● Requirement
Retype each of the following entries exactly as it stands, omitting the pictures from your answer.

● Element and text position data
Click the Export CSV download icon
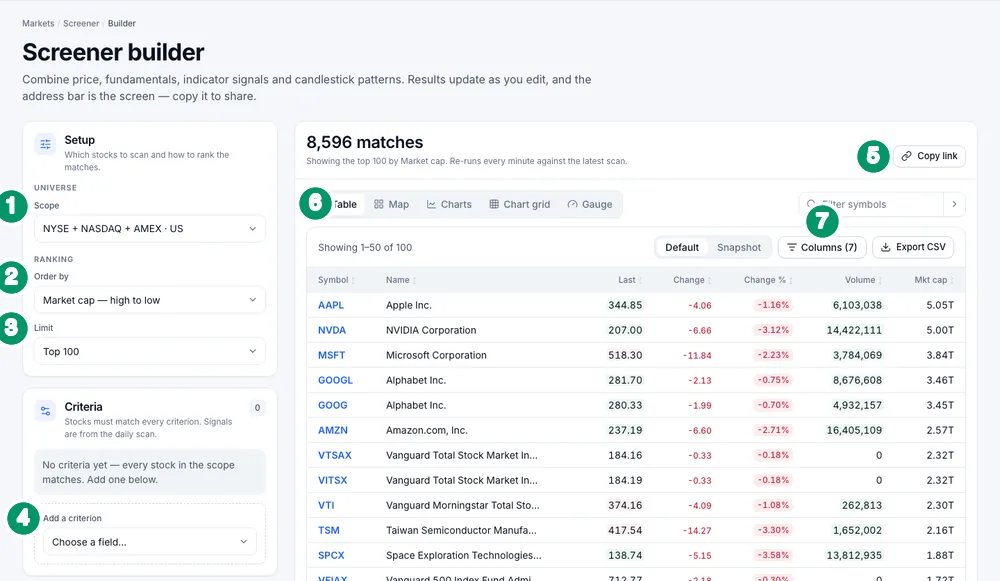coord(885,247)
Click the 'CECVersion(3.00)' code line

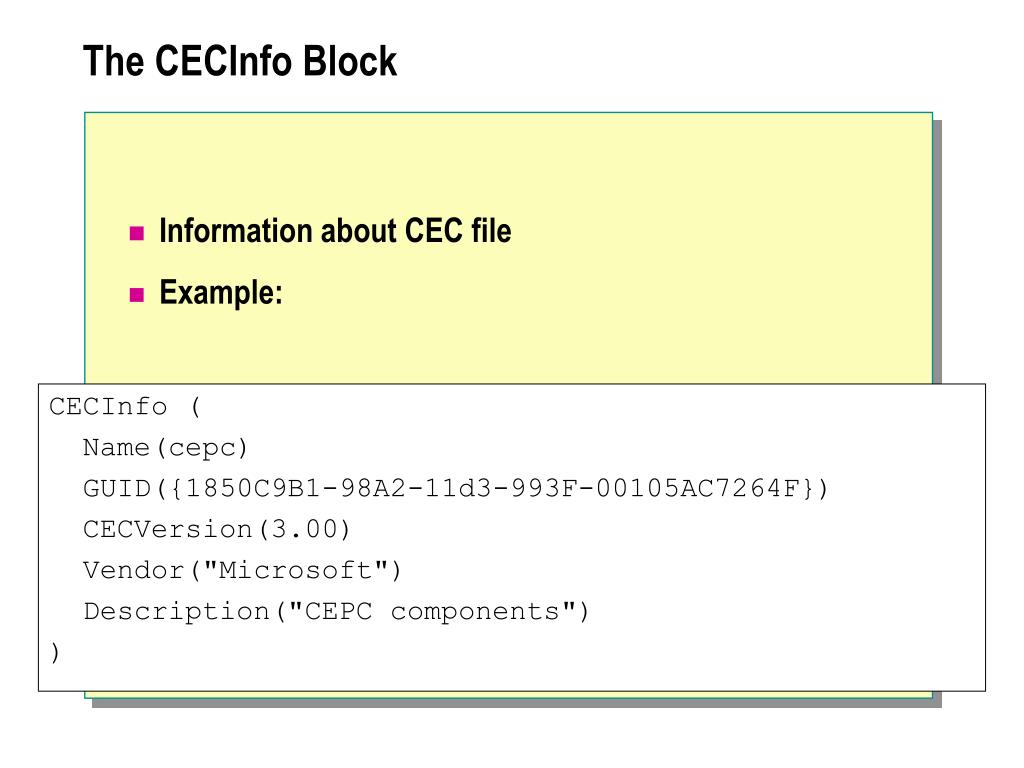pos(217,529)
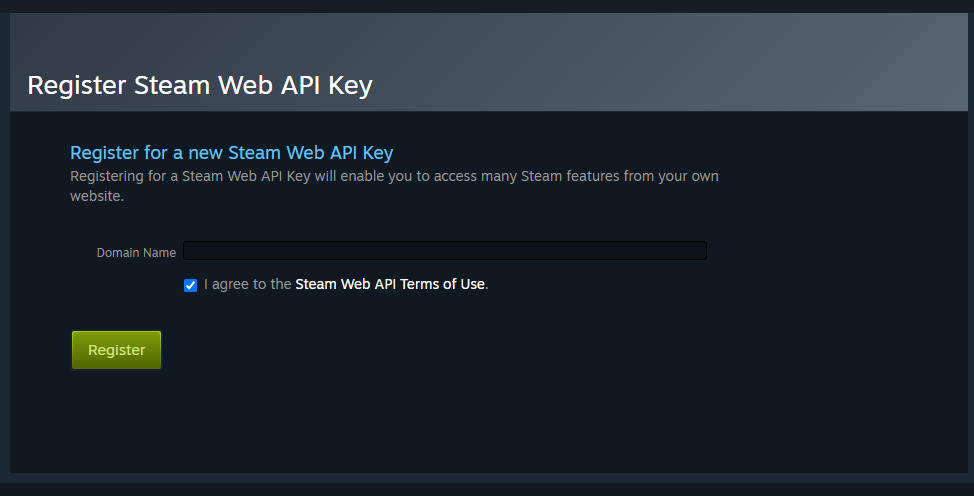The height and width of the screenshot is (496, 974).
Task: Click the Domain Name input field
Action: 445,250
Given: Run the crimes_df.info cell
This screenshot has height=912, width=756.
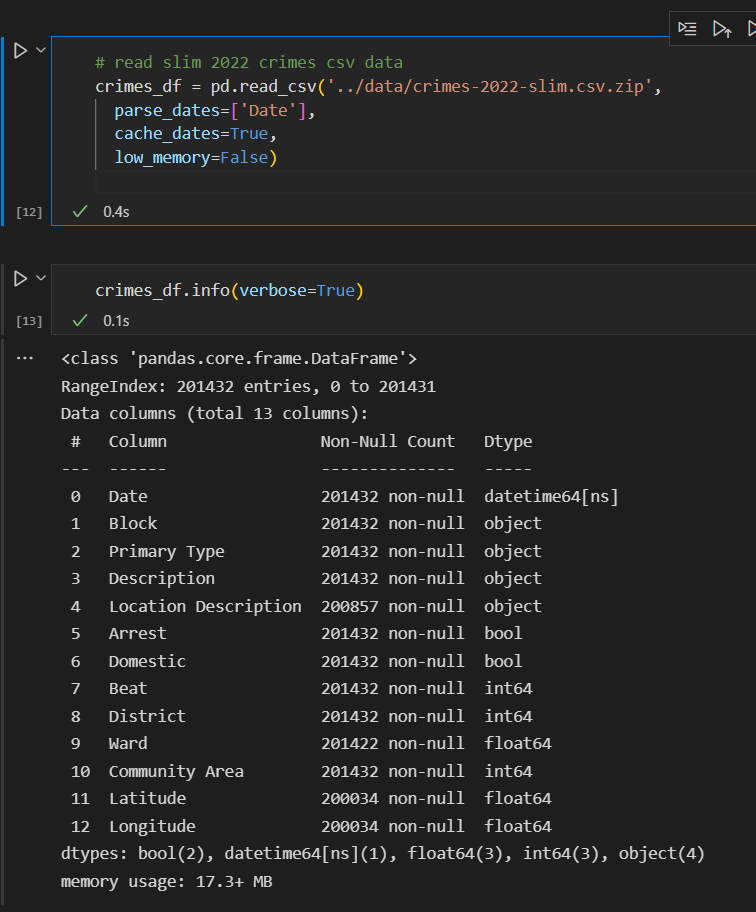Looking at the screenshot, I should [20, 279].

● Result
Click the Export CSV download icon
coord(885,247)
Click the 'CECVersion(3.00)' code line

pos(217,529)
The height and width of the screenshot is (496, 974).
Task: Click the Domain Name input field
Action: 445,250
Given: Run the crimes_df.info cell
This screenshot has height=912, width=756.
Looking at the screenshot, I should [20, 279].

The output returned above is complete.